(Collected data entries)
-- Opening Marker --

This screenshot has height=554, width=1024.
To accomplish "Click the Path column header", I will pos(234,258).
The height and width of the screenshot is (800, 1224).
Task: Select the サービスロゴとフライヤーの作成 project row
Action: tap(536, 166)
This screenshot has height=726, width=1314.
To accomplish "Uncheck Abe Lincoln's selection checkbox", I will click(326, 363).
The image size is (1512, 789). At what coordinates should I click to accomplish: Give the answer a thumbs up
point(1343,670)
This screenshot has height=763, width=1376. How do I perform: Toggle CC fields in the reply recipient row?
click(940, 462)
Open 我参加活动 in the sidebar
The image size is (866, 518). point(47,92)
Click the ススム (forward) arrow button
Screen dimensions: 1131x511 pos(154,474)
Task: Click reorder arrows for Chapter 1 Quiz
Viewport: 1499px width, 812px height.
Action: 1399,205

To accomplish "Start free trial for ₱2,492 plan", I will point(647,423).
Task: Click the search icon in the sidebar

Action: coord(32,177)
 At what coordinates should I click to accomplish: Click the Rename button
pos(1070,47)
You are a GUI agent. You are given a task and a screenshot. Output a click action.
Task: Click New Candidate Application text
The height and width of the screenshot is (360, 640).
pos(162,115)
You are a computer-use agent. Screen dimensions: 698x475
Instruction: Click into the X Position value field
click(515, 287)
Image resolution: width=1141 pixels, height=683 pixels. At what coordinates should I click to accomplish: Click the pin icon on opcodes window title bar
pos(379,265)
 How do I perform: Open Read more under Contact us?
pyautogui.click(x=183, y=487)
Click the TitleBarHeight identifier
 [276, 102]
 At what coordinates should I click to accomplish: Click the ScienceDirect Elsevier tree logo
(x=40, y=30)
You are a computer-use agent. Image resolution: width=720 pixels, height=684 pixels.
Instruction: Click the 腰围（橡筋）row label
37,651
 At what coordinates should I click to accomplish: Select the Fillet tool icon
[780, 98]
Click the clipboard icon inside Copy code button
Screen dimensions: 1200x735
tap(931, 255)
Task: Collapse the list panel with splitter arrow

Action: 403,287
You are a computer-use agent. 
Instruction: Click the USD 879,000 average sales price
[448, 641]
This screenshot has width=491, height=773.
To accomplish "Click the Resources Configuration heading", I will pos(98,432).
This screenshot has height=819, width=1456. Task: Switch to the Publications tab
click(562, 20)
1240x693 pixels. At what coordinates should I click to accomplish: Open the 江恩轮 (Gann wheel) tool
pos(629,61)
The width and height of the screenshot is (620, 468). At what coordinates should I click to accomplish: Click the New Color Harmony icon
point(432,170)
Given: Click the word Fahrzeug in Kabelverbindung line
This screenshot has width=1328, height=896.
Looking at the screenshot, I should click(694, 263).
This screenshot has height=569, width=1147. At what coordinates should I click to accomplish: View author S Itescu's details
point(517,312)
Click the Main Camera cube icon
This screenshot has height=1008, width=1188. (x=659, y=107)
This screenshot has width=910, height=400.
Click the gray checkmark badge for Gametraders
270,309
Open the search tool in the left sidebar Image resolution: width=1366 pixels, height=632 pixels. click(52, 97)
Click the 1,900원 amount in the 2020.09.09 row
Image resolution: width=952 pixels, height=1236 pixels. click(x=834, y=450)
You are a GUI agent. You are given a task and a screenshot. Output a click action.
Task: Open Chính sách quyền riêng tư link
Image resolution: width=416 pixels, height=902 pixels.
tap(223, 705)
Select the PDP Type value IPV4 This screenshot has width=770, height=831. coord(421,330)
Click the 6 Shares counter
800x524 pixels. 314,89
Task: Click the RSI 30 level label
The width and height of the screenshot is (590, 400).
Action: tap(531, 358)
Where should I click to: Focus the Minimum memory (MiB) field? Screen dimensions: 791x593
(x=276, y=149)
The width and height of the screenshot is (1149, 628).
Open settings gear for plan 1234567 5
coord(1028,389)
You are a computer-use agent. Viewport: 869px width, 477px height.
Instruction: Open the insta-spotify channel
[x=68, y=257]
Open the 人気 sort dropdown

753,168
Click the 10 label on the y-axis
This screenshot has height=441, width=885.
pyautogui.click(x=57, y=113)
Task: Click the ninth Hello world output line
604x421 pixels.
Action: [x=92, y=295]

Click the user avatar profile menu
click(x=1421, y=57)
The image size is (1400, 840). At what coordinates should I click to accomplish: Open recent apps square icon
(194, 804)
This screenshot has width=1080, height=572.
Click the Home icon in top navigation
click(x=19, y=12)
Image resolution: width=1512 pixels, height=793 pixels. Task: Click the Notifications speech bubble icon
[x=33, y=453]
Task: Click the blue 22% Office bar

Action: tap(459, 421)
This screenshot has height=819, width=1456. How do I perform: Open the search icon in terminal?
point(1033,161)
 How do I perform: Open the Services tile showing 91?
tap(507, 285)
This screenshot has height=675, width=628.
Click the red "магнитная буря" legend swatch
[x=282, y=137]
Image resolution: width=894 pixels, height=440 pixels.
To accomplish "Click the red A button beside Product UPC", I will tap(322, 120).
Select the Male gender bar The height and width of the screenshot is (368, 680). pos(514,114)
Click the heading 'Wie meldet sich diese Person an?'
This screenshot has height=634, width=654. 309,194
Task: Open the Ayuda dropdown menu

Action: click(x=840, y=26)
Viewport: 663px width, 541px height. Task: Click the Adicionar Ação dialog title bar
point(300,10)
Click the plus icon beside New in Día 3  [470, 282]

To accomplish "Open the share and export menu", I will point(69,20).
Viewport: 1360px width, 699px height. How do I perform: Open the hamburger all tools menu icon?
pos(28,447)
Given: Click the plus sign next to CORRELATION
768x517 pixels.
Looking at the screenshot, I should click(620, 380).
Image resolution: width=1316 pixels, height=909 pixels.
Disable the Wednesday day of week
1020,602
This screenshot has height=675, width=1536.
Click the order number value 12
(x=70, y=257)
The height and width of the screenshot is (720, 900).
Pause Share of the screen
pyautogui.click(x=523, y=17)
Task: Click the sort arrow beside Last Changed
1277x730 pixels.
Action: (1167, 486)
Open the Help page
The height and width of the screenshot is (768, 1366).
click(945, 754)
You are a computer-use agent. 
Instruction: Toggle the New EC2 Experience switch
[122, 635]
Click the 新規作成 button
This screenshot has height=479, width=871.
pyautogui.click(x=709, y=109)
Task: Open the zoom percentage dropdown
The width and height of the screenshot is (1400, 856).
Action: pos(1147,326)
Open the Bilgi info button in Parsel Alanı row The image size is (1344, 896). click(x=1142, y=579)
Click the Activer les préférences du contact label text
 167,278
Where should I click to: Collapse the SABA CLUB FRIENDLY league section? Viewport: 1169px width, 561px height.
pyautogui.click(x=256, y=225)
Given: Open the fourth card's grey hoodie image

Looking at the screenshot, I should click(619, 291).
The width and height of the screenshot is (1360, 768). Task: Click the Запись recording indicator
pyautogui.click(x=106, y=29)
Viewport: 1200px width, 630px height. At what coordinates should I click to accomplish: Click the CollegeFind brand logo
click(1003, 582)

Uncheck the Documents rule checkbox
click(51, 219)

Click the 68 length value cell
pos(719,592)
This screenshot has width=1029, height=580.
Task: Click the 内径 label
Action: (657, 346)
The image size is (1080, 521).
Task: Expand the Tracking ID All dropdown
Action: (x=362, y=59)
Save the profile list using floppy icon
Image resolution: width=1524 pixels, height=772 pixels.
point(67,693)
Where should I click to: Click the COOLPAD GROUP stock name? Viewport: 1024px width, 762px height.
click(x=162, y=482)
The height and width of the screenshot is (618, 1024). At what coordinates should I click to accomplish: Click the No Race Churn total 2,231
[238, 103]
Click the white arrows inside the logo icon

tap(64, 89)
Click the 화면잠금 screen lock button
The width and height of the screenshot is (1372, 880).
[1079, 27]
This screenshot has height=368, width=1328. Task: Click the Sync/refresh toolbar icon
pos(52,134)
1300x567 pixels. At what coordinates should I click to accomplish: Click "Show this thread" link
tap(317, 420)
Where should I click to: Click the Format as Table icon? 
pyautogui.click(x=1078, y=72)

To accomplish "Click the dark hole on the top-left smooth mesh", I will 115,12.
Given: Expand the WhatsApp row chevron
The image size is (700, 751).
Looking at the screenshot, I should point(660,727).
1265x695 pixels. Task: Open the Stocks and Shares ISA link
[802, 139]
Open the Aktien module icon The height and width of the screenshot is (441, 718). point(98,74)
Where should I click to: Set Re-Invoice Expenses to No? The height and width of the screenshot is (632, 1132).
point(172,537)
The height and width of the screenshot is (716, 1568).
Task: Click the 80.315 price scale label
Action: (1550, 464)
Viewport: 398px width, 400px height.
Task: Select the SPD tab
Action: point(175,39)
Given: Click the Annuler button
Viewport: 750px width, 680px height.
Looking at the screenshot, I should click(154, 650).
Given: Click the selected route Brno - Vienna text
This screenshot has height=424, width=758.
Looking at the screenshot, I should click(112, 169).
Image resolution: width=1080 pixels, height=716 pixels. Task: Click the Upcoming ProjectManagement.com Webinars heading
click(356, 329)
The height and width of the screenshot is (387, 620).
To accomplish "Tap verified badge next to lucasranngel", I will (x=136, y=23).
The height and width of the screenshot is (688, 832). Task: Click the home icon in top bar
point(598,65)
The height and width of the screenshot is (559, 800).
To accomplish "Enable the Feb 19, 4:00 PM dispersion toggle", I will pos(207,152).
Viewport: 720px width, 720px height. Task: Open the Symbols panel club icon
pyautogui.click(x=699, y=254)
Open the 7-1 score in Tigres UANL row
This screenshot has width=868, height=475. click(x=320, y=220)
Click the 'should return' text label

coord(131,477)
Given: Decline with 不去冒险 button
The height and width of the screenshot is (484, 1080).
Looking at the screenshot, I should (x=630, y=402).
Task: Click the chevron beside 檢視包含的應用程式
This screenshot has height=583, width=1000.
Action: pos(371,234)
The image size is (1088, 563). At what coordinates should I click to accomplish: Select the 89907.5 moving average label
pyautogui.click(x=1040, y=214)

-- Closing Marker --

Of the lines above, retype only those from the line containing "How do I perform: Open the Services" through the line containing "Select the Male", including both, exactly.

# [The completed task]
 How do I perform: Open the Services tile showing 91?
tap(507, 285)
This screenshot has height=675, width=628.
Click the red "магнитная буря" legend swatch
[x=282, y=137]
Image resolution: width=894 pixels, height=440 pixels.
To accomplish "Click the red A button beside Product UPC", I will tap(322, 120).
Select the Male gender bar The height and width of the screenshot is (368, 680). pos(514,114)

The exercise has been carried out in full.